● Records to process:
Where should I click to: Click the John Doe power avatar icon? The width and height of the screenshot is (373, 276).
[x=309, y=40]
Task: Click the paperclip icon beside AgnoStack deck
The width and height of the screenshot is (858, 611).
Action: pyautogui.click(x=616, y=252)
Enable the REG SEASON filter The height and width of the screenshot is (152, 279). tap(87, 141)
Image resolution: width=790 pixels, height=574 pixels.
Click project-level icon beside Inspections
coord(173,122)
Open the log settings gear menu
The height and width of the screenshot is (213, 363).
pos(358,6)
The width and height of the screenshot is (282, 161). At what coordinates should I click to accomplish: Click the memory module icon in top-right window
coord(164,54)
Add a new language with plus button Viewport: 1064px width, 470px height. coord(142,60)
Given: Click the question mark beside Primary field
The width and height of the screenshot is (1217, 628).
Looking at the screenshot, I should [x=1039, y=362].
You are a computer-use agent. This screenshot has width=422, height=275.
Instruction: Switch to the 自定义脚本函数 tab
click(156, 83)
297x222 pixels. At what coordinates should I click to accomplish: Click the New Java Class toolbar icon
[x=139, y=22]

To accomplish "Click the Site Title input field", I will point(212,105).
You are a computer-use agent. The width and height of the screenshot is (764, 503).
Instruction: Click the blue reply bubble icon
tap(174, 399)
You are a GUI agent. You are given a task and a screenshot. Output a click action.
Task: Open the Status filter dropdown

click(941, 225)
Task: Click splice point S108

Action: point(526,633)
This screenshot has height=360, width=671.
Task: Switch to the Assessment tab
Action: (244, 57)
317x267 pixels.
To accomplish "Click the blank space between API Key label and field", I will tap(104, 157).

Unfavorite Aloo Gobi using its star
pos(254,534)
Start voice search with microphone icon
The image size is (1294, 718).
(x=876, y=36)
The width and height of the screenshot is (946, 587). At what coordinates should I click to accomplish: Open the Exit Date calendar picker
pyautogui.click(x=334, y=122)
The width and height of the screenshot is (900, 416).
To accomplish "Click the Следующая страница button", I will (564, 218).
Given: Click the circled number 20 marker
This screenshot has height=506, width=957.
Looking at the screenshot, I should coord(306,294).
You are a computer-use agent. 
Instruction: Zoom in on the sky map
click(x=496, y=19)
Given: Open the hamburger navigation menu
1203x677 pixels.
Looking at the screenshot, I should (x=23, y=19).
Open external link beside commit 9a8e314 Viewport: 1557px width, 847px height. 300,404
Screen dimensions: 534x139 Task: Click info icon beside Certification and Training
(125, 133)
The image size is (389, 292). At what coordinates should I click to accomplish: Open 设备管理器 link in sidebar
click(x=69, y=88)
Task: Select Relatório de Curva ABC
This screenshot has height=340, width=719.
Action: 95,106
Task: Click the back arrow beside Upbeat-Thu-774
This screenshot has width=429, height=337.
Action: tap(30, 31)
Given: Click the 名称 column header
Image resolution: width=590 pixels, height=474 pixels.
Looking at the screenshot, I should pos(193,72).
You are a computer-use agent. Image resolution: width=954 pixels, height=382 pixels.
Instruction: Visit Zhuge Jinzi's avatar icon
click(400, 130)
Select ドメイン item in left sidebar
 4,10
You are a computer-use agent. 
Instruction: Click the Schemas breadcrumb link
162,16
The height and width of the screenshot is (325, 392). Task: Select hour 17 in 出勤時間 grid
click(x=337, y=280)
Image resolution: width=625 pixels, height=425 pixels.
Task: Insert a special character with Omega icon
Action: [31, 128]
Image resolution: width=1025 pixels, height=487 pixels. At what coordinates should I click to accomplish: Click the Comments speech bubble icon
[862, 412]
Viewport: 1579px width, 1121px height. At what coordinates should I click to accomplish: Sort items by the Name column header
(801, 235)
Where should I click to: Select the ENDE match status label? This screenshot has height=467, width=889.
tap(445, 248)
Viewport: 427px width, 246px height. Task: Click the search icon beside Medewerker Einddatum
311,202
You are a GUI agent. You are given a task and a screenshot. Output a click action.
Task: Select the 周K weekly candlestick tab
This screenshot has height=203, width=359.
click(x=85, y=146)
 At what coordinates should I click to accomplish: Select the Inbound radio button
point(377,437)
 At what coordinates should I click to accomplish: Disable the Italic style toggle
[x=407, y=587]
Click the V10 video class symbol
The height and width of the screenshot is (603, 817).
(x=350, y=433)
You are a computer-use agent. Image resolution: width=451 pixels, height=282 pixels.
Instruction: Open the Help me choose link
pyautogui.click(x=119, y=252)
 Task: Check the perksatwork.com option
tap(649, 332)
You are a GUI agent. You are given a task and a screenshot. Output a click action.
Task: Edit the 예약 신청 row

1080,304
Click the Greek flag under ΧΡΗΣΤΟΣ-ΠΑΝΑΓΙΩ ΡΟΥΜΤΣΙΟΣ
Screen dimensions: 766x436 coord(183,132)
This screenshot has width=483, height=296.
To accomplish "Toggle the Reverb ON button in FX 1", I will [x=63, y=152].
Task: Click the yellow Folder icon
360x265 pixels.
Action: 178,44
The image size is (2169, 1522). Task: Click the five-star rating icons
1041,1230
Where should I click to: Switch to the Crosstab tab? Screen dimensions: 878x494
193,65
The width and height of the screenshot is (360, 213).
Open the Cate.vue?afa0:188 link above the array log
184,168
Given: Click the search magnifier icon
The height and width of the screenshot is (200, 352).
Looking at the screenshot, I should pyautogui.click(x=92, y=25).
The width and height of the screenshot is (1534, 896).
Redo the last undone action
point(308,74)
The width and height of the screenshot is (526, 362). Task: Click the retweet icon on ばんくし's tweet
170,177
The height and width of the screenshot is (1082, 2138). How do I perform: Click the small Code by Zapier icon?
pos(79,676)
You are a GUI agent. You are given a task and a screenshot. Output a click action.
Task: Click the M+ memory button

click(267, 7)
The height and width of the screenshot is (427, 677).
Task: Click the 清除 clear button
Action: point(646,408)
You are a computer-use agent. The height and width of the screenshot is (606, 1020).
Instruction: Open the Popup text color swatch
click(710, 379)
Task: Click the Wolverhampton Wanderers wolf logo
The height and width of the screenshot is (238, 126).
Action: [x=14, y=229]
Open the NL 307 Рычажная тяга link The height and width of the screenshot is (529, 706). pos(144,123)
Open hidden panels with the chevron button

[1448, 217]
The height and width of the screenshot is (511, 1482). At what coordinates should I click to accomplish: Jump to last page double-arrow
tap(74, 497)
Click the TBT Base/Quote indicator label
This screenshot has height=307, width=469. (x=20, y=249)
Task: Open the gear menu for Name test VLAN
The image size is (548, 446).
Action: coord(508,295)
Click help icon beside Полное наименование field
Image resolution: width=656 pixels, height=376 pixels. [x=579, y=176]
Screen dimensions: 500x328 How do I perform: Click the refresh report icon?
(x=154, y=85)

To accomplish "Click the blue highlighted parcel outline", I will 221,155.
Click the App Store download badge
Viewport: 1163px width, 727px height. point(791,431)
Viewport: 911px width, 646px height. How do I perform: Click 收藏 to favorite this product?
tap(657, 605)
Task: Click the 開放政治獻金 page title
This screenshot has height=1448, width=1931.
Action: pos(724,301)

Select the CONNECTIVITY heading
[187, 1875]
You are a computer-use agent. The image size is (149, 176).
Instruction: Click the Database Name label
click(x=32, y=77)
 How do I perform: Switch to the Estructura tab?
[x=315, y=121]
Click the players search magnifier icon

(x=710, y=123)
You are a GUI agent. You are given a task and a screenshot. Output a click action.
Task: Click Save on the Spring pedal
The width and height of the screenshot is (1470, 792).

● What to produce:
Please convert the rows above into a Markdown table with two columns, Number and Content. Each non-blank line gets its own line number, and blank lines are left out.

● Expected output:
| Number | Content |
|---|---|
| 1 | Where should I click to: Click the John Doe power avatar icon? The width and height of the screenshot is (373, 276). |
| 2 | [x=309, y=40] |
| 3 | Task: Click the paperclip icon beside AgnoStack deck |
| 4 | The width and height of the screenshot is (858, 611). |
| 5 | Action: pyautogui.click(x=616, y=252) |
| 6 | Enable the REG SEASON filter The height and width of the screenshot is (152, 279). tap(87, 141) |
| 7 | Image resolution: width=790 pixels, height=574 pixels. |
| 8 | Click project-level icon beside Inspections |
| 9 | coord(173,122) |
| 10 | Open the log settings gear menu |
| 11 | The height and width of the screenshot is (213, 363). |
| 12 | pos(358,6) |
| 13 | The width and height of the screenshot is (282, 161). At what coordinates should I click to accomplish: Click the memory module icon in top-right window |
| 14 | coord(164,54) |
| 15 | Add a new language with plus button Viewport: 1064px width, 470px height. coord(142,60) |
| 16 | Given: Click the question mark beside Primary field |
| 17 | The width and height of the screenshot is (1217, 628). |
| 18 | Looking at the screenshot, I should [x=1039, y=362]. |
| 19 | You are a computer-use agent. This screenshot has width=422, height=275. |
| 20 | Instruction: Switch to the 自定义脚本函数 tab |
| 21 | click(156, 83) |
| 22 | 297x222 pixels. At what coordinates should I click to accomplish: Click the New Java Class toolbar icon |
| 23 | [x=139, y=22] |
| 24 | To accomplish "Click the Site Title input field", I will point(212,105). |
| 25 | You are a computer-use agent. The width and height of the screenshot is (764, 503). |
| 26 | Instruction: Click the blue reply bubble icon |
| 27 | tap(174, 399) |
| 28 | You are a GUI agent. You are given a task and a screenshot. Output a click action. |
| 29 | Task: Open the Status filter dropdown |
| 30 | click(941, 225) |
| 31 | Task: Click splice point S108 |
| 32 | Action: point(526,633) |
| 33 | This screenshot has height=360, width=671. |
| 34 | Task: Switch to the Assessment tab |
| 35 | Action: (244, 57) |
| 36 | 317x267 pixels. |
| 37 | To accomplish "Click the blank space between API Key label and field", I will tap(104, 157). |
| 38 | Unfavorite Aloo Gobi using its star |
| 39 | pos(254,534) |
| 40 | Start voice search with microphone icon |
| 41 | The image size is (1294, 718). |
| 42 | (x=876, y=36) |
| 43 | The width and height of the screenshot is (946, 587). At what coordinates should I click to accomplish: Open the Exit Date calendar picker |
| 44 | pyautogui.click(x=334, y=122) |
| 45 | The width and height of the screenshot is (900, 416). |
| 46 | To accomplish "Click the Следующая страница button", I will (564, 218). |
| 47 | Given: Click the circled number 20 marker |
| 48 | This screenshot has height=506, width=957. |
| 49 | Looking at the screenshot, I should coord(306,294). |
| 50 | You are a computer-use agent.  |
| 51 | Instruction: Zoom in on the sky map |
| 52 | click(x=496, y=19) |
| 53 | Given: Open the hamburger navigation menu |
| 54 | 1203x677 pixels. |
| 55 | Looking at the screenshot, I should (x=23, y=19). |
| 56 | Open external link beside commit 9a8e314 Viewport: 1557px width, 847px height. 300,404 |
| 57 | Screen dimensions: 534x139 Task: Click info icon beside Certification and Training |
| 58 | (125, 133) |
| 59 | The image size is (389, 292). At what coordinates should I click to accomplish: Open 设备管理器 link in sidebar |
| 60 | click(x=69, y=88) |
| 61 | Task: Select Relatório de Curva ABC |
| 62 | This screenshot has height=340, width=719. |
| 63 | Action: 95,106 |
| 64 | Task: Click the back arrow beside Upbeat-Thu-774 |
| 65 | This screenshot has width=429, height=337. |
| 66 | Action: tap(30, 31) |
| 67 | Given: Click the 名称 column header |
| 68 | Image resolution: width=590 pixels, height=474 pixels. |
| 69 | Looking at the screenshot, I should pos(193,72). |
| 70 | You are a computer-use agent. Image resolution: width=954 pixels, height=382 pixels. |
| 71 | Instruction: Visit Zhuge Jinzi's avatar icon |
| 72 | click(400, 130) |
| 73 | Select ドメイン item in left sidebar |
| 74 |  4,10 |
| 75 | You are a computer-use agent.  |
| 76 | Instruction: Click the Schemas breadcrumb link |
| 77 | 162,16 |
| 78 | The height and width of the screenshot is (325, 392). Task: Select hour 17 in 出勤時間 grid |
| 79 | click(x=337, y=280) |
| 80 | Image resolution: width=625 pixels, height=425 pixels. |
| 81 | Task: Insert a special character with Omega icon |
| 82 | Action: [31, 128] |
| 83 | Image resolution: width=1025 pixels, height=487 pixels. At what coordinates should I click to accomplish: Click the Comments speech bubble icon |
| 84 | [862, 412] |
| 85 | Viewport: 1579px width, 1121px height. At what coordinates should I click to accomplish: Sort items by the Name column header |
| 86 | (801, 235) |
| 87 | Where should I click to: Select the ENDE match status label? This screenshot has height=467, width=889. |
| 88 | tap(445, 248) |
| 89 | Viewport: 427px width, 246px height. Task: Click the search icon beside Medewerker Einddatum |
| 90 | 311,202 |
| 91 | You are a GUI agent. You are given a task and a screenshot. Output a click action. |
| 92 | Task: Select the 周K weekly candlestick tab |
| 93 | This screenshot has height=203, width=359. |
| 94 | click(x=85, y=146) |
| 95 |  At what coordinates should I click to accomplish: Select the Inbound radio button |
| 96 | point(377,437) |
| 97 |  At what coordinates should I click to accomplish: Disable the Italic style toggle |
| 98 | [x=407, y=587] |
| 99 | Click the V10 video class symbol |
| 100 | The height and width of the screenshot is (603, 817). |
| 101 | (x=350, y=433) |
| 102 | You are a computer-use agent. Image resolution: width=451 pixels, height=282 pixels. |
| 103 | Instruction: Open the Help me choose link |
| 104 | pyautogui.click(x=119, y=252) |
| 105 |  Task: Check the perksatwork.com option |
| 106 | tap(649, 332) |
| 107 | You are a GUI agent. You are given a task and a screenshot. Output a click action. |
| 108 | Task: Edit the 예약 신청 row |
| 109 | 1080,304 |
| 110 | Click the Greek flag under ΧΡΗΣΤΟΣ-ΠΑΝΑΓΙΩ ΡΟΥΜΤΣΙΟΣ |
| 111 | Screen dimensions: 766x436 coord(183,132) |
| 112 | This screenshot has width=483, height=296. |
| 113 | To accomplish "Toggle the Reverb ON button in FX 1", I will [x=63, y=152]. |
| 114 | Task: Click the yellow Folder icon |
| 115 | 360x265 pixels. |
| 116 | Action: 178,44 |
| 117 | The image size is (2169, 1522). Task: Click the five-star rating icons |
| 118 | 1041,1230 |
| 119 | Where should I click to: Switch to the Crosstab tab? Screen dimensions: 878x494 |
| 120 | 193,65 |
| 121 | The width and height of the screenshot is (360, 213). |
| 122 | Open the Cate.vue?afa0:188 link above the array log |
| 123 | 184,168 |
| 124 | Given: Click the search magnifier icon |
| 125 | The height and width of the screenshot is (200, 352). |
| 126 | Looking at the screenshot, I should pyautogui.click(x=92, y=25). |
| 127 | The width and height of the screenshot is (1534, 896). |
| 128 | Redo the last undone action |
| 129 | point(308,74) |
| 130 | The width and height of the screenshot is (526, 362). Task: Click the retweet icon on ばんくし's tweet |
| 131 | 170,177 |
| 132 | The height and width of the screenshot is (1082, 2138). How do I perform: Click the small Code by Zapier icon? |
| 133 | pos(79,676) |
| 134 | You are a GUI agent. You are given a task and a screenshot. Output a click action. |
| 135 | Task: Click the M+ memory button |
| 136 | click(267, 7) |
| 137 | The height and width of the screenshot is (427, 677). |
| 138 | Task: Click the 清除 clear button |
| 139 | Action: point(646,408) |
| 140 | You are a computer-use agent. The height and width of the screenshot is (606, 1020). |
| 141 | Instruction: Open the Popup text color swatch |
| 142 | click(710, 379) |
| 143 | Task: Click the Wolverhampton Wanderers wolf logo |
| 144 | The height and width of the screenshot is (238, 126). |
| 145 | Action: [x=14, y=229] |
| 146 | Open the NL 307 Рычажная тяга link The height and width of the screenshot is (529, 706). pos(144,123) |
| 147 | Open hidden panels with the chevron button |
| 148 | [1448, 217] |
| 149 | The height and width of the screenshot is (511, 1482). At what coordinates should I click to accomplish: Jump to last page double-arrow |
| 150 | tap(74, 497) |
| 151 | Click the TBT Base/Quote indicator label |
| 152 | This screenshot has height=307, width=469. (x=20, y=249) |
| 153 | Task: Open the gear menu for Name test VLAN |
| 154 | The image size is (548, 446). |
| 155 | Action: coord(508,295) |
| 156 | Click help icon beside Полное наименование field |
| 157 | Image resolution: width=656 pixels, height=376 pixels. [x=579, y=176] |
| 158 | Screen dimensions: 500x328 How do I perform: Click the refresh report icon? |
| 159 | (x=154, y=85) |
| 160 | To accomplish "Click the blue highlighted parcel outline", I will 221,155. |
| 161 | Click the App Store download badge |
| 162 | Viewport: 1163px width, 727px height. point(791,431) |
| 163 | Viewport: 911px width, 646px height. How do I perform: Click 收藏 to favorite this product? |
| 164 | tap(657, 605) |
| 165 | Task: Click the 開放政治獻金 page title |
| 166 | This screenshot has height=1448, width=1931. |
| 167 | Action: pos(724,301) |
| 168 | Select the CONNECTIVITY heading |
| 169 | [187, 1875] |
| 170 | You are a computer-use agent. The image size is (149, 176). |
| 171 | Instruction: Click the Database Name label |
| 172 | click(x=32, y=77) |
| 173 |  How do I perform: Switch to the Estructura tab? |
| 174 | [x=315, y=121] |
| 175 | Click the players search magnifier icon |
| 176 | (x=710, y=123) |
| 177 | You are a GUI agent. You are given a task and a screenshot. Output a click action. |
| 178 | Task: Click Save on the Spring pedal |
| 179 | The width and height of the screenshot is (1470, 792). |